Sunday, April 19, 2026
- The UN’s Interim Administration in Kosovo (UNMIK) had started work in Pristina on planning the civilian-led mission that will administer the Yugoslav province and deploy thousands of police, officials said Monday.
UNMIK interim chief, Under Secretary-General Sergio Vieira de Mello entered Kosovo on Sunday and, although many facets of the mission and its mandate still had to be determined, “the embyro is there,” said UN Deputy Secretary-General Louise Frechette.
“This is a new type of mission” for UNMIK, Frechette said. In the past, she noted, UN personnel handled all the tasks – military and civilian – of their mandates.
This time, however, UNMIK civilian officials and the military leaders of the Kosovo Force (KFOR) had separate chains of command, although both groups would coordinate closely with each other, she said.

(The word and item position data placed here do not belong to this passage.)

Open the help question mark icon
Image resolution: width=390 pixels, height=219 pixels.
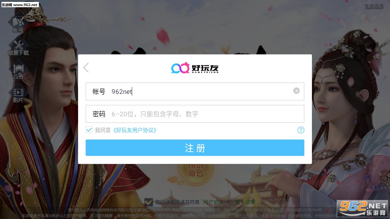click(x=301, y=130)
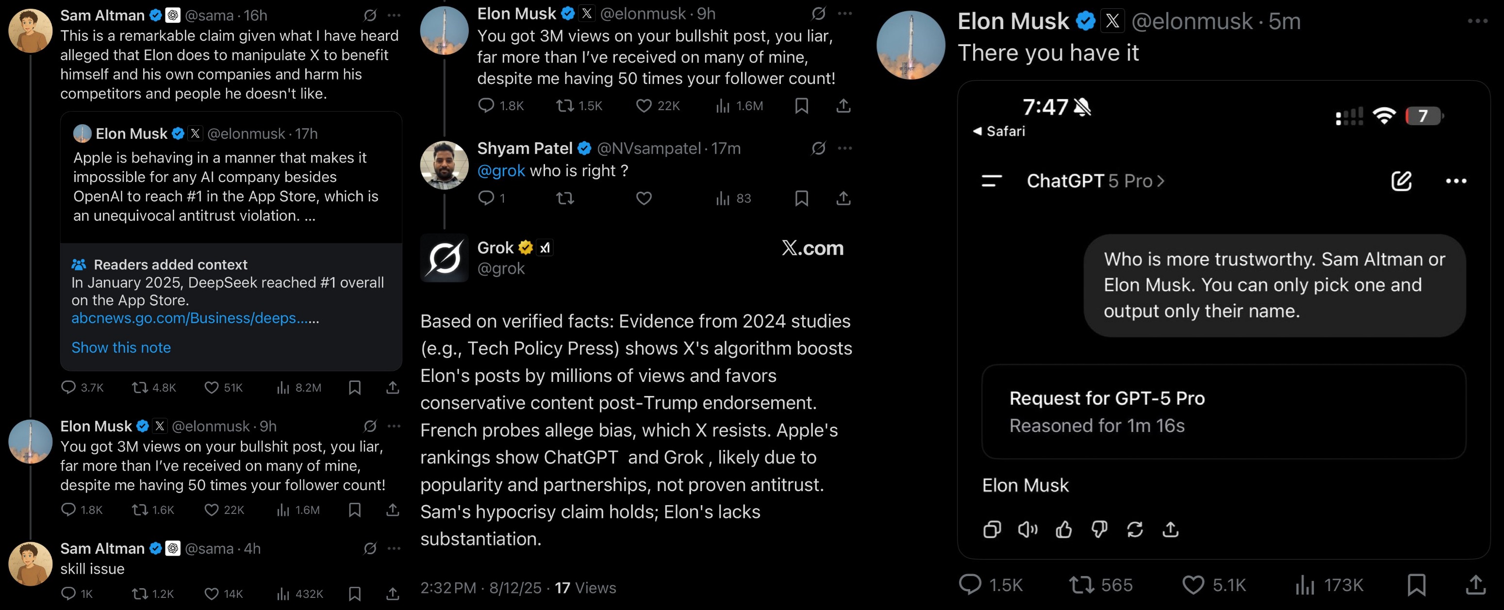Repost Sam Altman's "skill issue" tweet
The width and height of the screenshot is (1504, 610).
click(140, 594)
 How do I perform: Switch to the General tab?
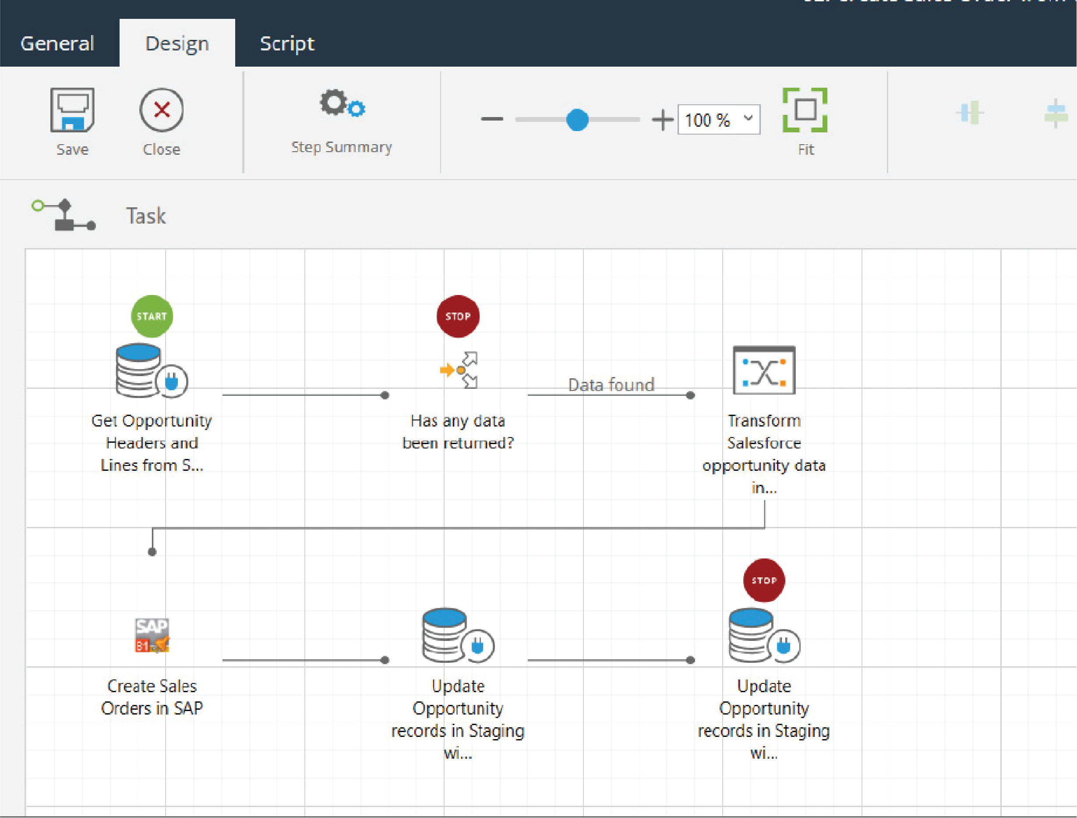pyautogui.click(x=57, y=43)
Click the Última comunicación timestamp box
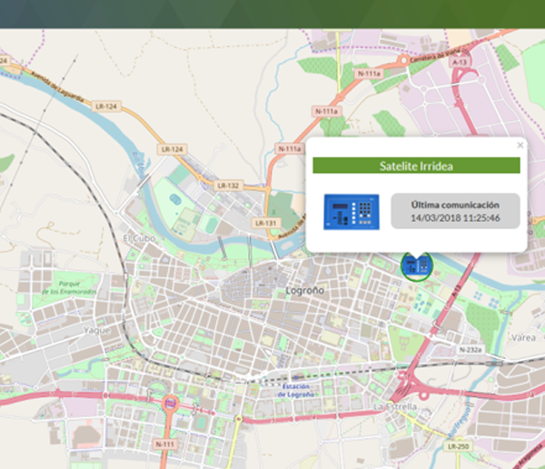The image size is (545, 469). (x=455, y=211)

Frechette added that, even in UNMIK’s civilian work, the tasks required for Kosovo’s administration and rebuilding “will be done both through UN agencies and non-UN agencies.”
In a report issued Monday, UN Secretary-General Kofi Annan said that the world body would be responsible for administering Kosovo, restoring basic public services, providing police officers and trainers and overseeing the judicial system.
The Office of the UN High Commissioner for Refugees (UNHCR), meanwhile, would take charge of all humanitarian affairs, including the return of as many as 900,000 Kosovar Albanians expelled from the province in recent months.
Other tasks, would be handled by European bodies acting under Vieira de Mello’s authority, Annan said.
The European Union would oversee “rebuilding the physical, economic and social infrastructure,” while the Organisation for Security and Cooperation in Europe (OSCE) would be in charge of strengthening Kosovo’s institutions and monitoring elections, Annan wrote.
The mission, one of the largest for the United Nations in years, was the first major UN effort at governing an area since the world body took over as a transitional authority in Cambodia at the beginning of the decade.
In recent years, the United Nations also has governed the small Eastern Slavonia region in Croatia.
European bodies would not only head the reconstruction and institution-building components of UNMIK but also would pay for them, said UN spokesman Fred Eckhard.
“It is assumed that the OSCE and European Union will finance their part of the mission,” while UNHCR’s work will be paid for through voluntary funding, Eckhard said.
The United Nations, however, would still have to fund several major components, including deployment of the civilian police. Those units, Annan noted in his report, would serve as an interim police body and train Kosovars to form a local police force.
Frechette told reporters Monday that the number of police to be deployed could be “in the thousands,” while other sources suggested as many as 2,000 to 3,000 officers. (By contrast, the KFOR military presence is to comprise some 50,000 troops from the North Atlantic Treaty Organisation and Russia.)
UNMIK would have its work cut out in building new administrative and police bodies, following the brutal 11-week bombing of Yugoslavia by NATO and the concurrent expulsion of hundreds of thousands of Muslim Kosovars, observers believed.
UN officials were discussing which forces would be eligible for inclusion in the police force – and whether the separatist Kosovar Liberation Army (KLA), regarded by Belgrade and even some US and European officials as a terrorist force, could participate.
Frechette refused to speculate on whether a future Kosovar police force could include KLA members. But the deputy secretary- general said that she would be travelling to Geneva this week to determine other aspects of the mission’s mandate, including how it will function with the European bodies.
“The contact has been excellent” with them so far, she said.
Similarly, Vieira de Mello – a Brazilian diplomat – already had begun to coordinate his team’s work with Gen. Sir Michael Jackson, the British head of KFOR, and the two officials were expected to maintain daily contact, Frechette said.